Why I love ‘Zero to One’: The Contrarian Question

I am overwhelmed with Peter Thiel’s ‘Zero to One’. Do not confuse that with admiration. I am simply overwhelmed because I have rarely ever read a book that is so insight-heavy. The book’s title goes something like ‘Notes on Startups’. I feel you might as well replace that with ‘Notes on Modern Day Wisdom’ and that would be more apt. Peter Thiel mentions that this book is an exercise in thinking and I think its a very good one at that. So although I don’t completely agree with a few things and I am wary of his libertarian conservartism, this book is superbly exciting.

After the foreword, the book starts with this question “What important truth do very few people agree with you on?”

I remember very distinctly the moment I read this question. I sat quietly as I experienced an implosion inside me. I was commuting back from work and things blurred past me. I lost some sense of where I was in time and space. The last time I was asked this question was probably a decade ago in a class discussion. And this event itself was an exception because I went to a rather different school that occasionally takes the risk of asking students to think for themselves.

There is a famous Zen Koan (come again, whats that?) which essentially says- “Try to see the non-obvious.” It is a puzzle because it asks you to see something non-obvious. If its not obvious, then how can one see it? And therein lies the distinction. It is not non-visible, it is just non-obvious. This means it is something that is very much possible to see, not visible to most people and most importantly will take some effort for one to see, beyond the usual.

Can you imagine what a brilliant question this is? That our entire education system for all its grand claim of cultivating young minds, falls so highly deficient in this small little question? While the thought process that could develop an approach to this question is somewhat encouraged in the Sciences, I think we all should do a better job of encouraging it in everything else. And most of all in History.

“History is a set of lies agreed upon by the victors”- Napolean Bonaparte. I bring this up to argue for not focusing only on the victor’s perspective. I want to make a case for this not only on ethical grounds (what are those anyway?) but for some more useful reasons (More on this in a second).

A lot of our present is shaped by our interpretation of the past and Religion still has a stronghold of most people. So it is necessary to keep asking this question to make some sense of the perceptional chaos, that is the human legacy.
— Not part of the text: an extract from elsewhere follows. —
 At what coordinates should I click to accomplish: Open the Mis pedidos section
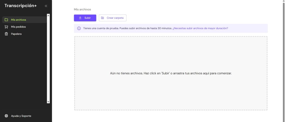click(x=18, y=27)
Coming back, in short, I was blown away by this question. When I reached back that day, I wrote furiously for a few hours as I had so many responses to this question. A few days later, after infusing some coherence into this huge thought-download, here I want to write about the one answer that I cannot keep simply to myself (and is also the least controversial).

So here’s something I have for what I have named the contrarian question:

What important truth do very few people agree with you on?
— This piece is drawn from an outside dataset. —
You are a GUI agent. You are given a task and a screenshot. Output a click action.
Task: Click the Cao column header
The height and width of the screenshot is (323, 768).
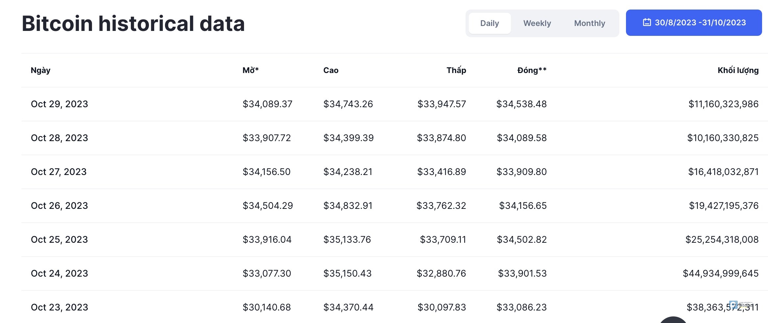tap(331, 70)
People study success to understand what to do. But I believe that one should study failure equally and more to become the next successful person.

Experience is the best teacher but most of us are not good students.
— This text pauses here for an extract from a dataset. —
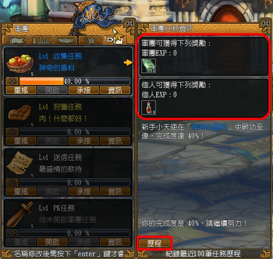This screenshot has height=259, width=273.
Task: Select the star tab in legion panel
Action: [90, 40]
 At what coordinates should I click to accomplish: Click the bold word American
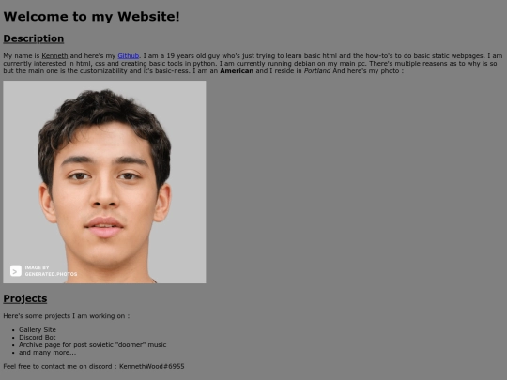pos(237,70)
At an individual level, some people are not able to handle failure and so they fail at failure. They fail at learning from it. They become timid in the face of future risks and adventures. Most are not able to study failure in a wholesome way to understand how to deal with it.

When we are trying something new, we tend to seek out those who have already succeeded and take advice from them, learn from them and sometimes copy them. Personally though I have always received the best advice from somebody who failed then succeeded. In short somebody who had tasted failure and learnt how to deal with that bitter taste. Figuratively, they fell down, but had picked themselves up, very well. They not only valued and appreciated what they had far more than someone who only knew success, but their advice was more useful, heartfelt and mature.

So this was the important truth. But why do I think that very few people agree with me on this?

Because basically, I do not believe that this inability to treat failure with the right framework is inherent. It is rather encouraged and nurtured over time due to the way our systems (educational and otherwise) of ‘paying attention/rewarding’ are designed.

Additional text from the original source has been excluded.